Optimized GPU implementation of causal conv1d for channel-first layout with bias.

Key optimizations:

  1. SIMD vectorization for input/output operations (kNElts elements per thread).
  2. Efficient memory access patterns with coalesced loads.
  3. Vectorized weight loading and computation for width=2 and width=4.
  4. Optimized activation function with SIMD operations.
  5. Better thread utilization and memory bandwidth usage.

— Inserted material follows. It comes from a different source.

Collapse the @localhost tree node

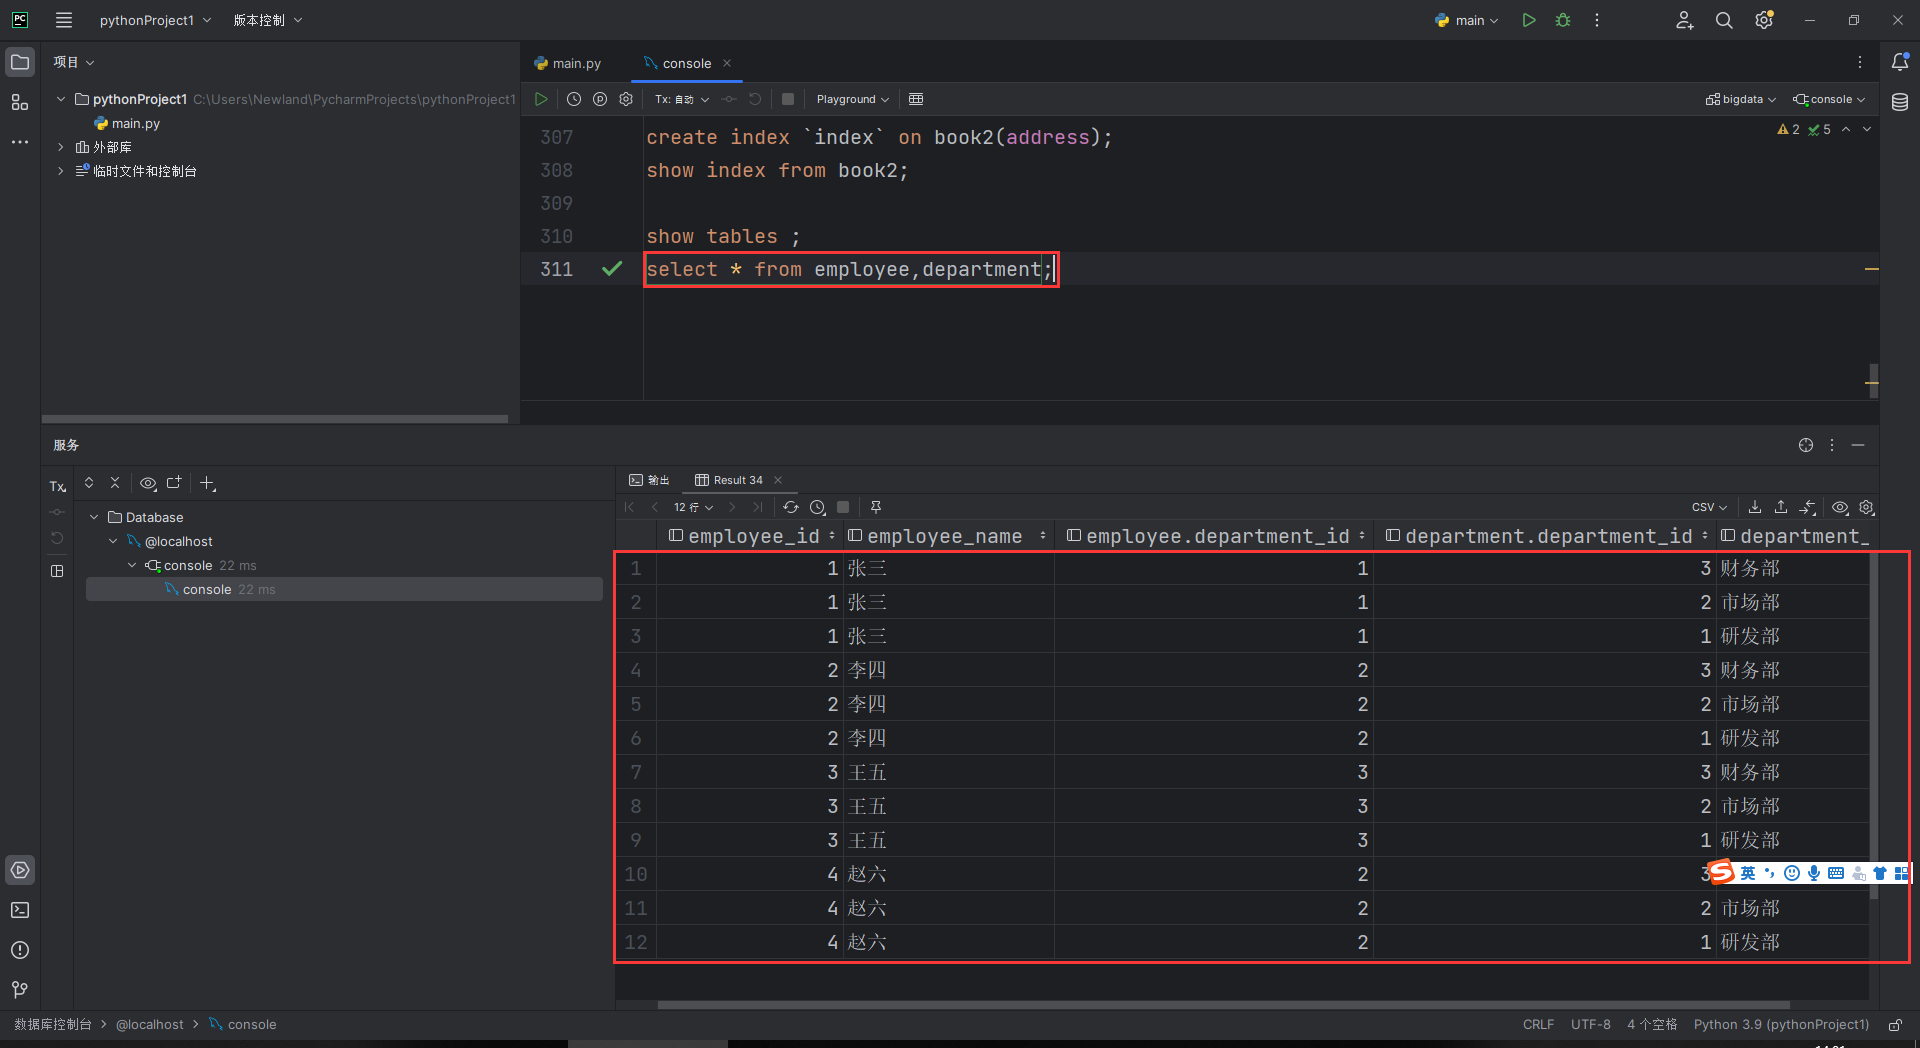click(113, 541)
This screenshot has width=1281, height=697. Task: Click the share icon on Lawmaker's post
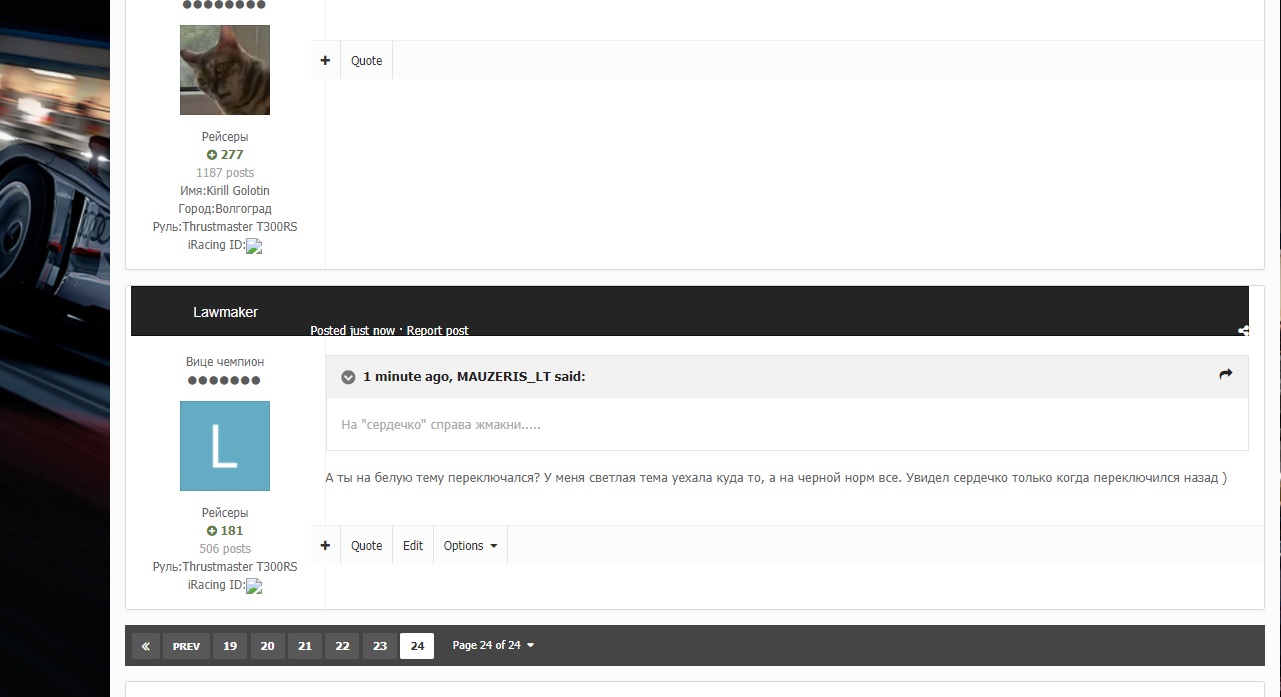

Grid: (ceildiv(seqlen, kNThreads * kNElts), dim, batch) Block: kNThreads

Args:

  • ​batch (Int): Batch size.
  • ​dim (Int): Number of channels.
  • ​seqlen (Int): Sequence length.
  • ​width (Int): Kernel width (must match kWidth compile-time parameter).
  • ​x (TileTensor[x_dtype, x_LT, MutExternalOrigin]): Input tensor of shape (B, C, L).
  • ​weight (TileTensor[weight_dtype, weight_LT, MutExternalOrigin]): Weight tensor of shape (C, W).
  • ​output (TileTensor[output_dtype, output_LT, MutExternalOrigin]): Output tensor of shape (B, C, L).
  • ​bias (TileTensor[bias_dtype, bias_LT, MutExternalOrigin]): Bias tensor of shape (C,).
  • ​x_batch_stride (UInt32): Stride for the batch dimension of the input tensor.
  • ​x_c_stride (UInt32): Stride for the channel dimension of the input tensor.
  • ​x_l_stride (UInt32): Stride for the sequence length dimension of the input tensor.
  • ​weight_c_stride (UInt32): Stride for the channel dimension of the weight tensor.
  • ​weight_width_stride (UInt32): Stride for the width dimension of the weight tensor.
  • ​out_batch_stride (UInt32): Stride for the batch dimension of the output tensor.
  • ​out_c_stride (UInt32): Stride for the channel dimension of the output tensor.
  • ​out_l_stride (UInt32): Stride for the sequence length dimension of the output tensor.
  • ​bias_stride (UInt32): Stride for the channel dimension of the bias tensor.
  • ​silu_activation (Int8): Whether to apply SiLU activation (Int8: 0 or 1).